# Dogs at Stratford motorhome show?



## Newlyweds (Jan 28, 2008)

Hi,

This might be a silly question but can you take dogs into the show with you? We would like to go but by that point we will be fulltiming in the van and don't want to leave the dog alone all day in the van. We are staying at a site in the Cotswolds so was going to bus in for the day (we don't like to move the van once pitched!) Thanks for your help!!


----------



## takeaflight (May 9, 2005)

Yes you can dogs, no problems.
Also on the south side of the racecourse there is a disuased railway line that as been turned into a cycle path runs along side the river, you walk the dogs for miles if you wont.


----------



## Zebedee (Oct 3, 2007)

takeaflight said:


> Yes you can dogs, no problems.
> Also on the south side of the racecourse there is a disuased railway line that as been turned into a cycle path runs along side the river, you walk the dogs for miles if you wont.


And at the Stratford end it comes out just near Druckers for a cup of coffee and a cake - if your waistline is a bit less formidable than mine!!

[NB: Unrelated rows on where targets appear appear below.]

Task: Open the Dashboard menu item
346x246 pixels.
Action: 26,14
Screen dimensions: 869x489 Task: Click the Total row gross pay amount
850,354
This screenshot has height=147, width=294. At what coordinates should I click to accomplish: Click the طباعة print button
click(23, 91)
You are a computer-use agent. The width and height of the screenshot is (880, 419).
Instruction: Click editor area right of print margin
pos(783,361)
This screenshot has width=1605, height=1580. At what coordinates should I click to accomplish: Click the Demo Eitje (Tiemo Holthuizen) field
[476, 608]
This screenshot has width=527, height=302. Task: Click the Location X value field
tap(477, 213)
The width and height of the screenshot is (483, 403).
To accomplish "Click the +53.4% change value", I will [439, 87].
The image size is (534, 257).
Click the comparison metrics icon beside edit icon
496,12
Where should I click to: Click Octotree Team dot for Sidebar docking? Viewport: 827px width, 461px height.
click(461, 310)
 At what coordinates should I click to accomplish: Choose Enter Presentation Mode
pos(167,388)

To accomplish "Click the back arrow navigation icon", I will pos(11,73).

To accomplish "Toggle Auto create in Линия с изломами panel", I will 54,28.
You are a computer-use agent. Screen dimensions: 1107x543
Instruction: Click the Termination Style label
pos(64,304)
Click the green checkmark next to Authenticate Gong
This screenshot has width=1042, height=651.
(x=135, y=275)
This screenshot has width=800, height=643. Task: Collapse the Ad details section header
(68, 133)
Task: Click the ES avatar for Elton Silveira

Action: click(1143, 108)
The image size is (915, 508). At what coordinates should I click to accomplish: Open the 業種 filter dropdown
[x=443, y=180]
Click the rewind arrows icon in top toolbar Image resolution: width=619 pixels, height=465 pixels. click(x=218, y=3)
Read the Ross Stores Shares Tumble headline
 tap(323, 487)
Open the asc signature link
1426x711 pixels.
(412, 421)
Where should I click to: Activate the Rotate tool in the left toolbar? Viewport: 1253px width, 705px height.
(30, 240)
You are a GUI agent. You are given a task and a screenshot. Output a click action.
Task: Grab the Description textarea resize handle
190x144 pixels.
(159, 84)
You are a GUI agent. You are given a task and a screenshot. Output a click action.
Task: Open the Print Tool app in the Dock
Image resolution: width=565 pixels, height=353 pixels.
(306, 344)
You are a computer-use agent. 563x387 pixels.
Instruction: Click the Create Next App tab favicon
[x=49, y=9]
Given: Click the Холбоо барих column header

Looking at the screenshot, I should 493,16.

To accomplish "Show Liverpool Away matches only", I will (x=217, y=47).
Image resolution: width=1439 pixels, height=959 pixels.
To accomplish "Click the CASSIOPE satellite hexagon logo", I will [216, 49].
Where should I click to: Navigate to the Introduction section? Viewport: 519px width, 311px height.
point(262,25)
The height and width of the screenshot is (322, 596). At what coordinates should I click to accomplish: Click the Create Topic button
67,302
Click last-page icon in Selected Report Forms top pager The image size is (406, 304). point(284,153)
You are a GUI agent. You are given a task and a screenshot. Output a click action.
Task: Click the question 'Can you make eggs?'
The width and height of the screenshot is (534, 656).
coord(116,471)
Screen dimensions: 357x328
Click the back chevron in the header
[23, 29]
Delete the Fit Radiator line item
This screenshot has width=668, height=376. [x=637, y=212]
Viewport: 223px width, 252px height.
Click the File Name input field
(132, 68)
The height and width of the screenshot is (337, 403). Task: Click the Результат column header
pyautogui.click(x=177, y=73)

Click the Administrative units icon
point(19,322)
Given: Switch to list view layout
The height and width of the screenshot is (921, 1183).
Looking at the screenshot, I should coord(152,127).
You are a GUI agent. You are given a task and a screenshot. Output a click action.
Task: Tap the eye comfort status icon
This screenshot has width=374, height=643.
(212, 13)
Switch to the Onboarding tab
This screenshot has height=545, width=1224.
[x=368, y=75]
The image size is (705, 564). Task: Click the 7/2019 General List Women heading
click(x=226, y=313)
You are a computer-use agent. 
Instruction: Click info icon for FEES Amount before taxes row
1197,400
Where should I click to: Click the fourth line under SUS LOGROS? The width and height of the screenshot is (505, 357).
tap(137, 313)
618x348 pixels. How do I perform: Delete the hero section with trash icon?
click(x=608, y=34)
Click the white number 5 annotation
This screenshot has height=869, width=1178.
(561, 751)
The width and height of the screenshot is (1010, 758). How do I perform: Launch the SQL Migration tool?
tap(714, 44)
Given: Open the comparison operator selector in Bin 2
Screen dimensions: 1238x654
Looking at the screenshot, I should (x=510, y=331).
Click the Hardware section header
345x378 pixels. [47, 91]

There's also a bacon butty place in an old railway carriage not very far along the walk from Stratford. Very good they are too, with benches outside so no problem taking the mutt.

Hope this helps


----------



## Newlyweds (Jan 28, 2008)

Thanks thats great! We'll be coming for a spot of shopping then!


----------



## LadyJ (May 9, 2005)

Will you be joining us then newlyweds on our rally pitch if so lease book with Stone Leisure and add yourselves to the rally list.


Jacquie


----------